July 2, 2008 - University continues to operate in good faith – confident that the students will comply with the directive. A chapter alumni official asks that Penn State take no action pending a July 8 meeting.

July 8, 2008 – Student Affairs staff members (Stan Latta and Roy Baker) meet with Alumni Corporation officials. The former members hope to keep the house and re-emerge as part of the Phi Society, a social organization with no national affiliation. They were advised that recognition of the Phi Society would not be an option.

July 18, 2008  — The University received a formal application for recognition of The Phi Society from Mr. Tim Palowski and Mr. Randy Thompson.

July 22, 2008 – Correspondence was sent to chapter alumni officials advising them that the application had been denied since "the University does not recognize interest groups not affiliated with a national or international fraternity or sorority. Exceptions to this policy are not made."

July 22, 2008 — The University moves to exercise its right to purchase the property and offered $900,000 (appraised value of property as of May 2008). Gave Alumni Corporation until August 15 to accept offer.

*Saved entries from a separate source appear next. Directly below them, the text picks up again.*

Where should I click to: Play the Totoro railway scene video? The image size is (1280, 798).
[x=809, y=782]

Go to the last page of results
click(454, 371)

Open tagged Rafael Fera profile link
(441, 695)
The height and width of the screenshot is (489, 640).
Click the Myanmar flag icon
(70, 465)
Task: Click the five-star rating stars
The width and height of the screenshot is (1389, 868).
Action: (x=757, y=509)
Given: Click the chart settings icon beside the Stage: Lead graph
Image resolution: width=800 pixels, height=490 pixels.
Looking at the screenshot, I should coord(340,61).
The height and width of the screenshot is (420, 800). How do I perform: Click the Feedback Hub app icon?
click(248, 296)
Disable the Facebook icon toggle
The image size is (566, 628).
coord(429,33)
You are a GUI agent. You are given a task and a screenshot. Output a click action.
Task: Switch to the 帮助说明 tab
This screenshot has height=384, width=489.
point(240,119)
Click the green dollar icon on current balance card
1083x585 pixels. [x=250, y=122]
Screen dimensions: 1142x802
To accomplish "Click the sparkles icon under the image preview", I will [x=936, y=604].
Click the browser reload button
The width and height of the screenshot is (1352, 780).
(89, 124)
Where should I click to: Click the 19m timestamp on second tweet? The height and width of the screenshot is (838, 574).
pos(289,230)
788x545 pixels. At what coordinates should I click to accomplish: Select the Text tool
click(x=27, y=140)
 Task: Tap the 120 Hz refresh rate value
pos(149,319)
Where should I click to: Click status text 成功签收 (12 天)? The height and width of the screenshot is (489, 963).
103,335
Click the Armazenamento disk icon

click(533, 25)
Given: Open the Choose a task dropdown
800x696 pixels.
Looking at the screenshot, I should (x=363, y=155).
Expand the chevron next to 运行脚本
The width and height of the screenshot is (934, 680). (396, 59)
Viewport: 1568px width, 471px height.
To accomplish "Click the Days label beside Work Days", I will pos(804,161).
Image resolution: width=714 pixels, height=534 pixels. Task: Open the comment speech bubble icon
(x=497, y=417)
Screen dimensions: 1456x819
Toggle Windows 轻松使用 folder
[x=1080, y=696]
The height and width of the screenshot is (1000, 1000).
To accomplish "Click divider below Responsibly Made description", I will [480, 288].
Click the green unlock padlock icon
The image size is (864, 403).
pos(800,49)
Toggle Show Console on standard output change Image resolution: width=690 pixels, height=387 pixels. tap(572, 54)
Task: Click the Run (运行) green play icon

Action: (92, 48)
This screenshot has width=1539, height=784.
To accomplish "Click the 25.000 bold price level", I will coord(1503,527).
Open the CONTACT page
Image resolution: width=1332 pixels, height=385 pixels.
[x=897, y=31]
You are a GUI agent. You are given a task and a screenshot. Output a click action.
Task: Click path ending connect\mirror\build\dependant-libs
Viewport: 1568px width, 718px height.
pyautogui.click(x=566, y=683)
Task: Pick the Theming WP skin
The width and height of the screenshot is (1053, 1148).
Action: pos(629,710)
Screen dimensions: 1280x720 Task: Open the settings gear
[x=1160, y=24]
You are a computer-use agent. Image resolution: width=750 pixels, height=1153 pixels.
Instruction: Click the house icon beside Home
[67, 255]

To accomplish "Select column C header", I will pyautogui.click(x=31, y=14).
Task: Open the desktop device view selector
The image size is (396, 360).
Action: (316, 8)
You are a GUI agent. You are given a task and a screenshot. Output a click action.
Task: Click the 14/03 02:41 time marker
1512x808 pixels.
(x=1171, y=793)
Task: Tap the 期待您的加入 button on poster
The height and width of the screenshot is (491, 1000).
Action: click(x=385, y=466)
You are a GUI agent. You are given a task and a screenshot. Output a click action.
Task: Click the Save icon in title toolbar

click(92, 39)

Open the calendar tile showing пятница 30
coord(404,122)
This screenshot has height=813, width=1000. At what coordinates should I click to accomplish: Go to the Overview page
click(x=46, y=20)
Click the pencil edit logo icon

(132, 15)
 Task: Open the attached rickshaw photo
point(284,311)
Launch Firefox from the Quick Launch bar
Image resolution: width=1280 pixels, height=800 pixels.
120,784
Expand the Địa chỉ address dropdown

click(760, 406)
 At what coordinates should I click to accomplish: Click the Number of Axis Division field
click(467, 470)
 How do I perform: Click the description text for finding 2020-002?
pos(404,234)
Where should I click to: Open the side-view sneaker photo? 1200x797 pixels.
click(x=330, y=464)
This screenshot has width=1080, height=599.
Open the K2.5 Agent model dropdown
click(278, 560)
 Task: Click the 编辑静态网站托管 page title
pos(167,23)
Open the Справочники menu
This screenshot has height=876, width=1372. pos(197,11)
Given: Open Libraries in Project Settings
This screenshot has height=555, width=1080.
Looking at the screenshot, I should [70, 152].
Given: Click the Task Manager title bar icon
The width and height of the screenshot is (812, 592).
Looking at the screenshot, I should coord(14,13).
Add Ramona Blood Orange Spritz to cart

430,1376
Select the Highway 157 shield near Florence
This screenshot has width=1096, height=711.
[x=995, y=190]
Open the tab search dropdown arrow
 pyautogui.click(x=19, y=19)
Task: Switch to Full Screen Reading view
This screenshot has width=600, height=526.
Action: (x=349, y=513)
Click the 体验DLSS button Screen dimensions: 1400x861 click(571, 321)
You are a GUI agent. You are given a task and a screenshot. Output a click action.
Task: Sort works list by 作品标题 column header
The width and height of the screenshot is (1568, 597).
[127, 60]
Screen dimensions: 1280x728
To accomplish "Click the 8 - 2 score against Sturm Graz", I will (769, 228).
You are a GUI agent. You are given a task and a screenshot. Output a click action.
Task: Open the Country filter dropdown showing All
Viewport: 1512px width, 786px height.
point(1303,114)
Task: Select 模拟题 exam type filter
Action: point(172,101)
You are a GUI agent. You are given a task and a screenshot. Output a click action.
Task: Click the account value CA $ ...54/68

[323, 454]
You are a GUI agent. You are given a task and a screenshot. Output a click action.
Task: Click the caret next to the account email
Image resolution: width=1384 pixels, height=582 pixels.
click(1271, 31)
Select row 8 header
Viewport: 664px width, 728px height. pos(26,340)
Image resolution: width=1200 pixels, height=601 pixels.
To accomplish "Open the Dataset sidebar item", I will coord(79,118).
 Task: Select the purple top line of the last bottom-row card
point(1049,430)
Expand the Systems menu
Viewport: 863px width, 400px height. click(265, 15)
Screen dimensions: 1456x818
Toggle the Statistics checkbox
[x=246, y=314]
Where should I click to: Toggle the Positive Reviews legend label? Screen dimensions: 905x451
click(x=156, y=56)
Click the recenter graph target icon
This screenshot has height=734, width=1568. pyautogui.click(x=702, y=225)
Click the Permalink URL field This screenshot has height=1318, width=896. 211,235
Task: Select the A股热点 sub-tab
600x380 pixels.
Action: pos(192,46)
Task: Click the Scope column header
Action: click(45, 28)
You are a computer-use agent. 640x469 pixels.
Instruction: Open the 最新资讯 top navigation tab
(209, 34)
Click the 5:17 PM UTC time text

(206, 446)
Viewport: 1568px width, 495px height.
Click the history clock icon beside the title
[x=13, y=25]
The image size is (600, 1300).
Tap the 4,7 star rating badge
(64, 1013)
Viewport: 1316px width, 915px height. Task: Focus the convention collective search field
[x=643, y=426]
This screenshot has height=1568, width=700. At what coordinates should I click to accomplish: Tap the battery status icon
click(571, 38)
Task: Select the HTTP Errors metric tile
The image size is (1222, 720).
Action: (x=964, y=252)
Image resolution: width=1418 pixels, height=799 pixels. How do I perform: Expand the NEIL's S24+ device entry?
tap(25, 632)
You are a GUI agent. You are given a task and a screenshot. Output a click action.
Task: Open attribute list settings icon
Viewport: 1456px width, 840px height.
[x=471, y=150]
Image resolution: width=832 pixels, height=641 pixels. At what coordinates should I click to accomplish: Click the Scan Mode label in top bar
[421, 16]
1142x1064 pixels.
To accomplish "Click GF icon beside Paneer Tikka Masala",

August 13, 2008 — University’s offer to purchase the property is rejected by the former fraternity’s Alumni Corporation.

August 25, 2008
— Members of Kappa Alpha Order fraternity move into the 240 N. Burrowes Rd. property in violation of the deed and ordinances.  The Alumni Corporation, owners of the house, allowed this. (Kappa Alpha members are paying rent)

Since August 26, 2008 — University officials have been meeting or corresponding with 240 North Burrowes Road Alumni Association to exercise the purchase option, find an arbiter, reiterate the need for former fraternity members and others to vacate the property, and to discuss other related issues. No resolution has been accomplished.

University officials hope the courts will expedite the enforcement of the provisions of the 1905 deed.